Source document:
= Hide and Seek (Collins novel) =

1854 novel by Wilkie Collins

Hide and Seek is Wilkie Collins' third published novel, first published on 6 June 1854. It is the first of his novels involving the solution of a mystery, the elements of which are clearer to the reader than to the novel's characters. Suspense is created from the reader's uncertainty as to which characters will find out the truth, when and how.

==Synopsis==
The novel has a convoluted plot, in common with many of Collins' works. It falls into two parts:
- the history of "Madonna" Grice
- Matthew Grice's discovery of her.

Mary Grice is courted and seduced by a man calling himself Arthur Carr. Carr is called away on business, and his letters to Mary (presumably professing his honourable intentions toward her) are intercepted by Mary's aunt Joanna, who considers Carr to be socially inferior to the Grices. Joanna drives the pregnant, unmarried Mary from the family home. Mary gives birth to a daughter and dies miserably, attended only by performers from a travelling circus.

Martha Peckover, wife of one of the clowns, adopts the baby (also Mary) and takes possession of her one heirloom, a bracelet made of Mary Sr.'s & Carr's hair. Mary Jr. becomes a circus performer and is struck deaf and dumb after a riding accident, making her one of several of Collins' characters with severe physical disabilities. She is exploited by the circus owner, and to rescue her Mrs Peckover takes her to the home of a minister, Dr Joyce. There Valentine Blyth, a painter, sees her and himself adopts her.
Mary Jr. grows up beautiful and acquires the nickname Madonna for her resemblance to figures of the Virgin Mary in Italian Renaissance painting. She is admired by Valentine's friend Zack Thorpe, a high-spirited but vacuous young man somewhat resembling Allan Armadale in the novel of that name. Zack leaves home after disagreements with his ultra-religious and disciplinarian father.

In a brawl in a disreputable theatre, Zack defends a man who turns out to be Matthew (Mat) Grice, Mary Sr.'s brother, and moves in with him. Mat has spent decades wandering the Americas, but returns home after making his fortune on the California goldfields. Mat's next concern is to find out the fate of his family. He establishes from Joanna that Mary Sr. is dead but her child was born alive. Mat decides to trace the child.

Zack introduces Mat to Valentine, who invites Mat to sit for him as a model. In Valentine's house, Mat meets Madonna and also catches sight of a hair bracelet, which he suspects is originally Mary's. He secretly obtains a key to Valentine's bureau and on a visit to the house opens the bureau, identifies the bracelet and satisfies himself that Madonna is Mary's child. He is surprised in the act by Madonna but escapes by blowing out her candle, after which she can neither see nor hear him.

Extracted data:

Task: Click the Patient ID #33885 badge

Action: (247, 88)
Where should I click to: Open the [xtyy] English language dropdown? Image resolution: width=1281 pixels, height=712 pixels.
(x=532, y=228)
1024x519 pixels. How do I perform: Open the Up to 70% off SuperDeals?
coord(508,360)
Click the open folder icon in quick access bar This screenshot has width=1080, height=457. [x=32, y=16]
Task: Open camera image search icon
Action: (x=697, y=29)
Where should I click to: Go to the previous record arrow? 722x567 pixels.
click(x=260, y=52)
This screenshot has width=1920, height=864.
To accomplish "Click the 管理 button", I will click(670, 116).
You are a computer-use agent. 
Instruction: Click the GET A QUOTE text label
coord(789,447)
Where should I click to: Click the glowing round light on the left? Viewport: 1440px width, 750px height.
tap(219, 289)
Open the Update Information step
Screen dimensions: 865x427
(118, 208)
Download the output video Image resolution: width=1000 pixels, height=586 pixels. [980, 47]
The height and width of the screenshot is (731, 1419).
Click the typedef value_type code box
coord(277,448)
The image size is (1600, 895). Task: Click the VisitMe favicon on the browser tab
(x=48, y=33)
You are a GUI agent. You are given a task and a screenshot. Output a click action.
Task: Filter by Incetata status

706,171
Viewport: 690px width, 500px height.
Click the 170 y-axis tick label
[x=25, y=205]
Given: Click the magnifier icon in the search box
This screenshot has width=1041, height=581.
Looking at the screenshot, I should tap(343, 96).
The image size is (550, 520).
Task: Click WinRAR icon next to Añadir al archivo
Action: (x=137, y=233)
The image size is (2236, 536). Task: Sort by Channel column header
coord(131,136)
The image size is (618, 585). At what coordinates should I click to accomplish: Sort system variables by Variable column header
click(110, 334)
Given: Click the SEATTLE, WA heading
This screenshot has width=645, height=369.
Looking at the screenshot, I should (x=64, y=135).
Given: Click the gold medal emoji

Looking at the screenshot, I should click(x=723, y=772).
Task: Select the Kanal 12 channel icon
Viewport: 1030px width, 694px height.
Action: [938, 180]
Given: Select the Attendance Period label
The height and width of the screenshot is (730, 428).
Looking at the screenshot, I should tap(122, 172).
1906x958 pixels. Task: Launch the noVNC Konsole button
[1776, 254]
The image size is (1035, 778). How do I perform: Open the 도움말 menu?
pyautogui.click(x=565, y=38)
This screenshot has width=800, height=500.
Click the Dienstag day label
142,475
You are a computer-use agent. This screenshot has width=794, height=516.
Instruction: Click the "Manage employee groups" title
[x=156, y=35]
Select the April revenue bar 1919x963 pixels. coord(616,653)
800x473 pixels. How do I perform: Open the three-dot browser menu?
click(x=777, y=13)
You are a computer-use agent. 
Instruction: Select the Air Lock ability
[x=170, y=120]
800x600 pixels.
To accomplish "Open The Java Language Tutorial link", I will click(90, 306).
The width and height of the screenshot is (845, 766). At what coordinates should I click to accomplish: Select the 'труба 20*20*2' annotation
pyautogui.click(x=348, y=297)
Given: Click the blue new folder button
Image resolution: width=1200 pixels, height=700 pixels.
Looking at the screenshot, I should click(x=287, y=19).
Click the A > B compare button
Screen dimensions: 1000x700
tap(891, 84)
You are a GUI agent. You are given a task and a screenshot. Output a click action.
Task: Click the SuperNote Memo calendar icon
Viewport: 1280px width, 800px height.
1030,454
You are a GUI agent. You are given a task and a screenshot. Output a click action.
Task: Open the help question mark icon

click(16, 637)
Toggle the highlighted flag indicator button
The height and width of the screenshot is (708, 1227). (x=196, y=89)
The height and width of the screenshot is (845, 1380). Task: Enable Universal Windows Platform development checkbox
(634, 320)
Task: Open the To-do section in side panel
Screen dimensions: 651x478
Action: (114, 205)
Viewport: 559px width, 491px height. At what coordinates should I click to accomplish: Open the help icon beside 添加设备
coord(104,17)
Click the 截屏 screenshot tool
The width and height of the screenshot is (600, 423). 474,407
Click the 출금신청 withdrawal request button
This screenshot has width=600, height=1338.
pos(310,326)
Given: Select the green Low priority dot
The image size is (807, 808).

What is being asked:
Quote the passage of the Hide and Seek article that starts at the words "Martha Peckover, wife" and ends after the words "and disciplinarian father.".

Response to the task:
Martha Peckover, wife of one of the clowns, adopts the baby (also Mary) and takes possession of her one heirloom, a bracelet made of Mary Sr.'s & Carr's hair. Mary Jr. becomes a circus performer and is struck deaf and dumb after a riding accident, making her one of several of Collins' characters with severe physical disabilities. She is exploited by the circus owner, and to rescue her Mrs Peckover takes her to the home of a minister, Dr Joyce. There Valentine Blyth, a painter, sees her and himself adopts her.
Mary Jr. grows up beautiful and acquires the nickname Madonna for her resemblance to figures of the Virgin Mary in Italian Renaissance painting. She is admired by Valentine's friend Zack Thorpe, a high-spirited but vacuous young man somewhat resembling Allan Armadale in the novel of that name. Zack leaves home after disagreements with his ultra-religious and disciplinarian father.